Five years ago we released our first emerging writers issue to highlight New England Review’s commitment to discovery and openness to writers whose work is still largely unknown. We included emerging translators among them, with the understanding that translation is another form of imaginative writing and thinking, one that this magazine has been committed to from the beginning. While every issue includes new writers, a dedicated issue gave us a chance to gather their work together and make some noise about it. On the other hand, one of the pleasures of New England Review has always been the way that new and established writers come together, how a new poet might share a table of contents with one of their poetry heroes, or a teacher and student may appear side by side, purely by accident. So with this double issue we decided to have it both ways: It is both an emerging writers issue, with a full two hundred pages dedicated to discovery, and a “regular” issue of NER, where experienced writers and translators have found a home for their newest work. The result is this spectacular new volume, with its thick spine and swirling cover art, which we hope will offer enough color and light to see you through the long winter ahead.
Selecting all of this work is the result of endless cycles of reading by people who care deeply about it. Our staff readers and editors listen to each piece, and to each other, often disagreeing but always looking for something that offers up its own truth through a marriage of form, language, content, and idea. One of NER’s most dedicated practitioners of this kind of reading has been fiction editor Ernest McLeod, who began reading for the magazine in 1998 and has continued off and on since then, making the case for a remarkable variety of stories, including several in this issue. This double issue is his last as a fiction editor, and we already miss his insight and warmth, his patience and wisdom. At the same time we’re happy to bring new fiction editor Maggie Su on board. She brings a strong sense of possibility for what fiction can do—how it can surprise and enchant us, break its own rules, and ask the difficult questions.
While dedicated emerging writers issues are a relatively recent feature, in the tenth anniversary edition of NER, published in 1987, the editors wrote that the magazine has always “conceived its mission to be above all the support and cultivation of writers not yet canonized by literary opinion. . . . While we have had the immense pleasure of publishing the likes of Robert Penn Warren, Jorge Luis Borges, Ann Beattie, Richard Hugo, Galway Kinnell, or Joyce Carol Oates, we have also refrained almost entirely from soliciting materials for publication. It is accurate, and may even be conservative, to say that 99 1/2 percent of our contents over the years has been material that simply arrived (in a throng of company) by mail.”

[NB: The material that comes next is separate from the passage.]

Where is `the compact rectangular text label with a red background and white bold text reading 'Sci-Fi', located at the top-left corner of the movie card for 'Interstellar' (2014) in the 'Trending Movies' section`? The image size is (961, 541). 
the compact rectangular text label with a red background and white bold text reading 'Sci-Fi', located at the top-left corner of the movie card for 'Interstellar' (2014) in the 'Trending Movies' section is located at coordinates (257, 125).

This all still rings true, except the part about the mail. Now, instead of receiving a throng of a thousand or so submissions on paper between September and May, we now get nearly 10,000 submissions a year through our online portal, remaining open for just several weeks twice a year. And while we haven’t yet seen the proliferation of AI-generated submissions in the queue, it seems only a matter of time. How many of us would it take to read the submissions then, and who would want to do it? This is not the place for yet another screed for or against artificial intelligence, but I’m going to venture to say that New England Review will remain, as far as it’s possible, an AI-free zone. We’ll adapt as necessary, but if reading and writing are turned over to machines, our purpose here would come to an end.
Speaking of technology, that tenth anniversary issue of NER also featured a “Symposium on the Writer and the Computer” and included Wendell Berry’s essay “Why I Am Not Going to Buy a Computer,” which was subsequently published in Harper’s Magazine’s Readings column (and mistakenly attributed to that magazine ever since). This two-page essay stirred up enough outrage and support that it, along with a handful of those responses, has gone on to be republished multiple times as a book, most recently in 2021 by Penguin, now nearly forty years after the initial storm. By all accounts, Berry has still not purchased a computer. “I do not see that computers are bringing us one step nearer to anything that does matter to me: peace, economic justice, ecological health, political honesty, family and community stability, good work,” he wrote in 1987.
Before you turn to the writers here, emerging and otherwise, and read the words likely composed on and at the very least distributed by means of a computer—though not, as far as I know, using artificial intelligence—here are a few more words about new technology from the current issue’s Rediscovery, related by Alphonse de Lamartine in 1854 and concerning events four hundred years prior. “Men will arise of powerful and attractive minds but of proud and corrupt hearts,” a voice says to John Gutenberg as he is about to share his invention of movable type. “Without thee, they would have remained in darkness, and confined to a narrow circle, doing evil only to their neighbors and in their own time. By thy means they will bring madness, misfortune, and crime upon all men and all ages!”
If it’s human nature to do evil and also to do good, so too are the uses of our inventions. Maybe AI is not going to bring the end times for humanity any more than the printing press did, though I still will not use it. In any case, and in any format, this magazine invites you to read like a human—to be animate, compassionate, vulnerable, and wise.